I would first like to start out by saying I am no writer. I am a visual artist so please excuse any errors and bear with me. I’ve been treating this blog very informally, more like a digital sketchbook for my thoughts, ideas and inspirations.
The Frist Art Museum is a place that is very dear to me. I think that everyone in Nashville needs to get familiar with this museum and take advantage of the recourses it offers. Last semester I was luvky enough to do an internship in the Community Engagement Department. I was working under the wonderful guidance of Rosemary Brunton and Shaun Giles. This was an experience that has impacted my practice as an artist enormously. Twice a week, I would have to transition from being in the studio (sculpture class) with my arms and elbows deep in plaster and go into the museum right after. 3 hours of intense sculpting, welding, cutting metal, ect… and then 4 hours of working at the Frist. It was an interesting dynamic. I learned a lot about myself and I realized what pursuing a degree in art meant to me and what all the possibilities were. (getting off topic maybe I’ll be able to talk more about my experience interning at the Frist another time)
Monday, July 16th… I visited the Frist Art museum. I went to see two exhibits. The Presence of Your Absence Is Everywhere: Afruz Amighi and Chaos and Awe: Painting for the 21st Century. Naturally, I walked through the Chaos and Awe first… The paintings were absolutely striking and chaotic. Every painting/piece in that exhibit tells a different story. We think that stories are only told with words but that is not true at all. The artists from all over the world together in one place. These artists don’t speak the same language or have the same skin color, but they all had so much in common. I had so much in common with a lot of these artists. At a time like this, in our country it is extremely important to come together as one and coexist. That is precisely what I saw in Chaos and Awe… As chaotic as these pieces of art are, and the stories behind them… they somehow were all next to each other, side by side. It would be pretty great if humans could do the same thing. A lot of the artists in this exhibit were middle eastern. Mostly from Iran, Egypt and Iraq. Seeing these artists up the gallery at the Frist Art Musuem gave me a lot of hope. It reminded me to keep creating… It reminded me to keep going and not lose focus.

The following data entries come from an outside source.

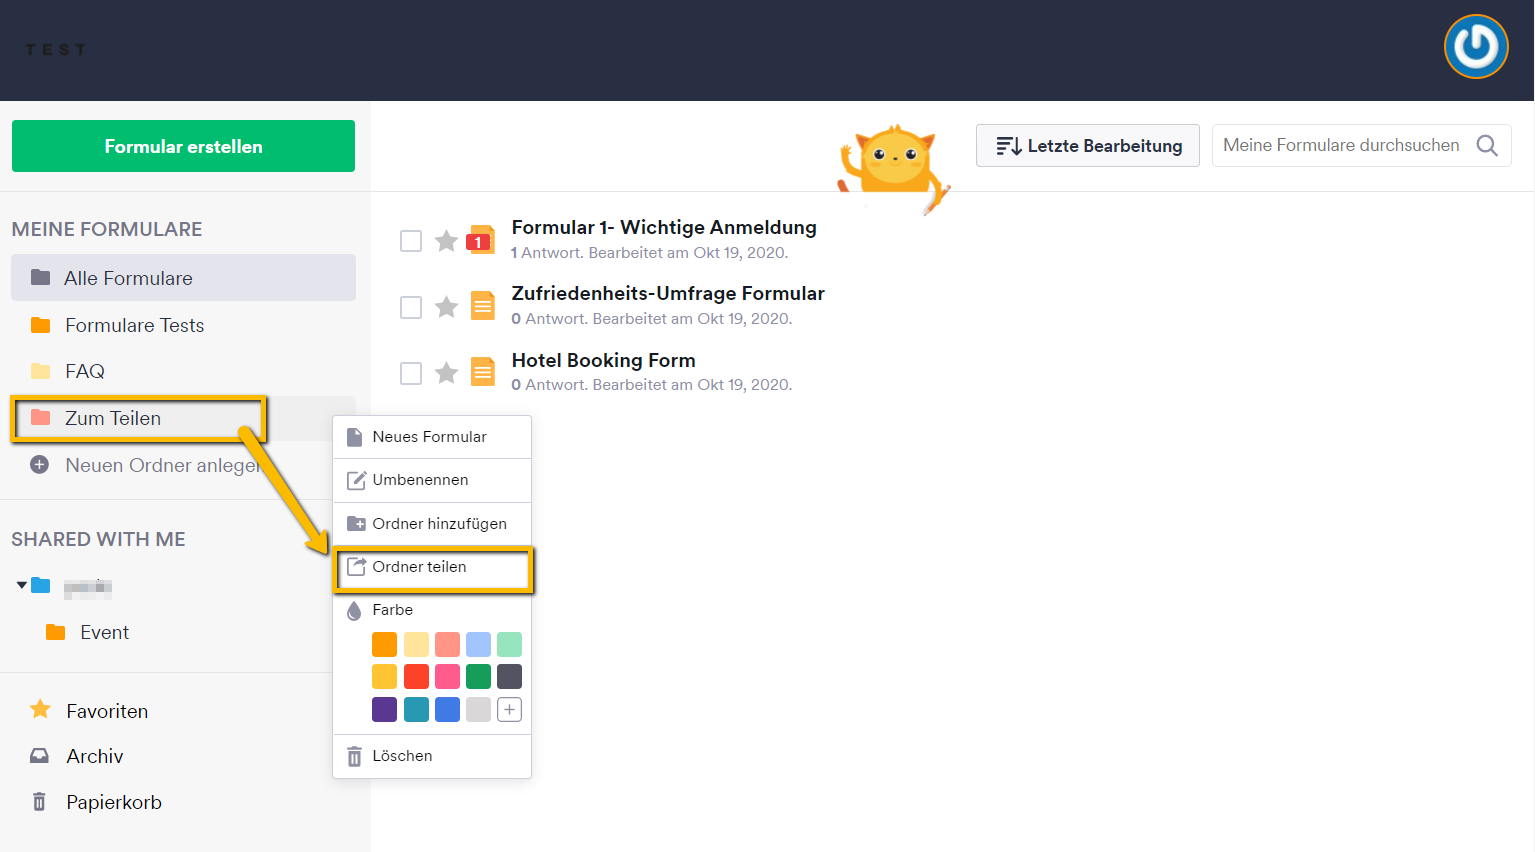Screen dimensions: 1535x852
Task: Pick the purple folder color swatch
Action: tap(384, 710)
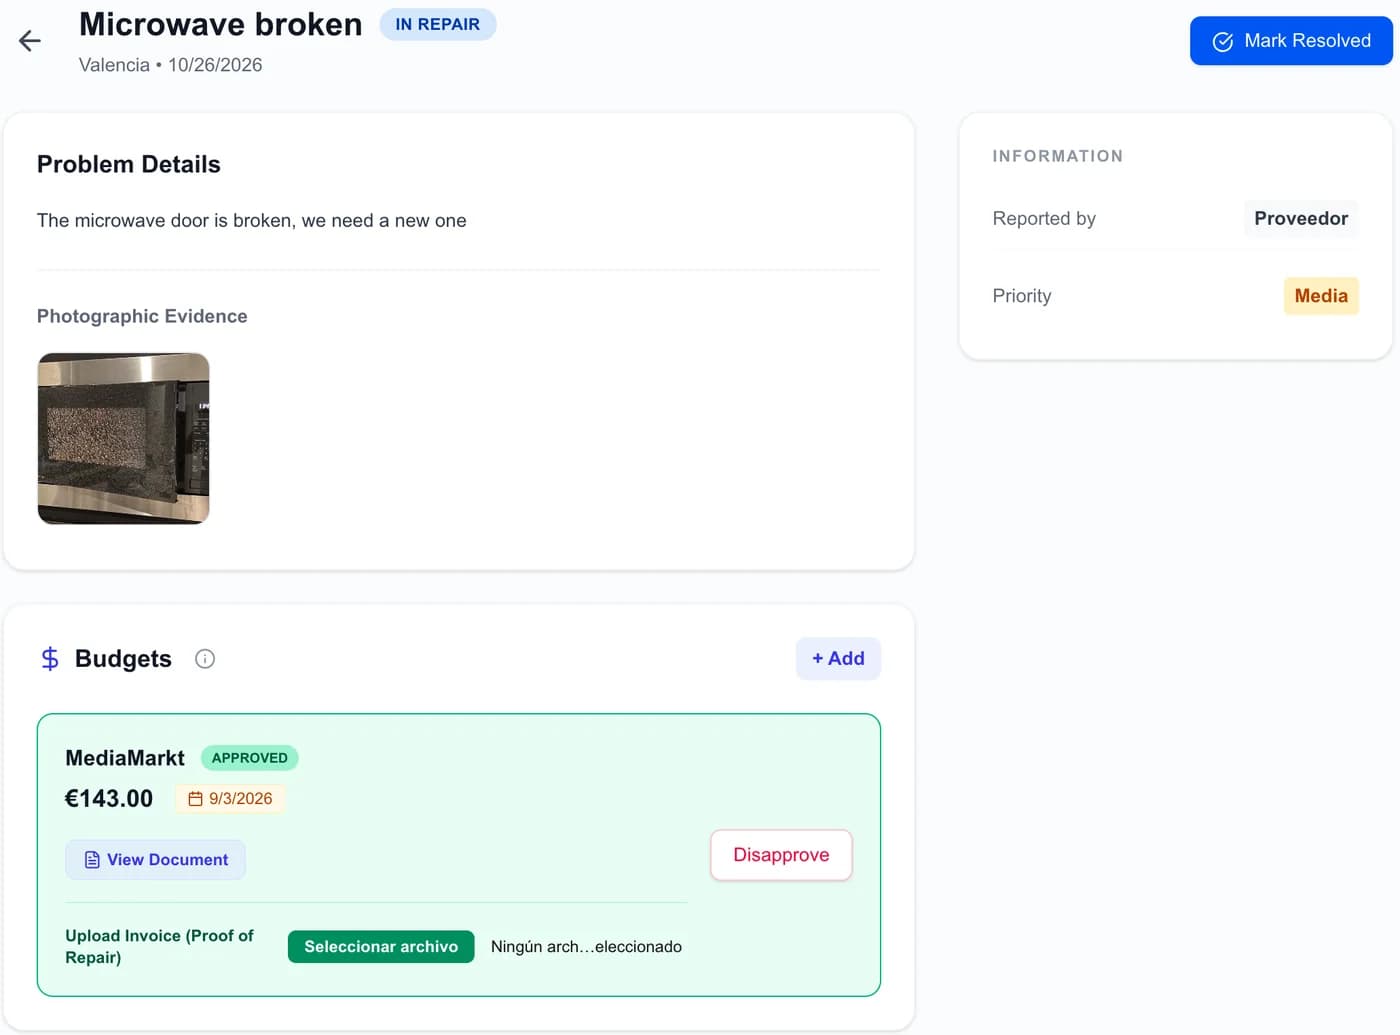This screenshot has height=1035, width=1400.
Task: Click the Microwave broken title
Action: 221,24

I’ve had two major dynamics as I started on my journey into art; one, being a female artist and two, living in a cross cultured environment (that being American and Kurdish).Instead of allowing these to be weaknesses, I used them as strengths. There will always be those factors that will pull you down, whether its people, society, nature or even yourself. You must keep going, just as a drop of paint will go on until it creates a masterpiece, you must create your own masterpiece in life. We must work to build each other up. Only by empowering each other will we see the success of our younger generations. I saw Afruz Amighi’s installation From a Distance. After viewing all of the “chaotic , vibrant pieces it was like walking into a very sacred space. It was a spiritual experience. The sculptures, the drawings, the shadows all came together in a peaceful way. Over the years the Frist has always celebrated and embraced diversity, and that is why I encourage everyone to go. I know that they will leave with something important. Art is a universal language…. No bias against color, race, language, or religion…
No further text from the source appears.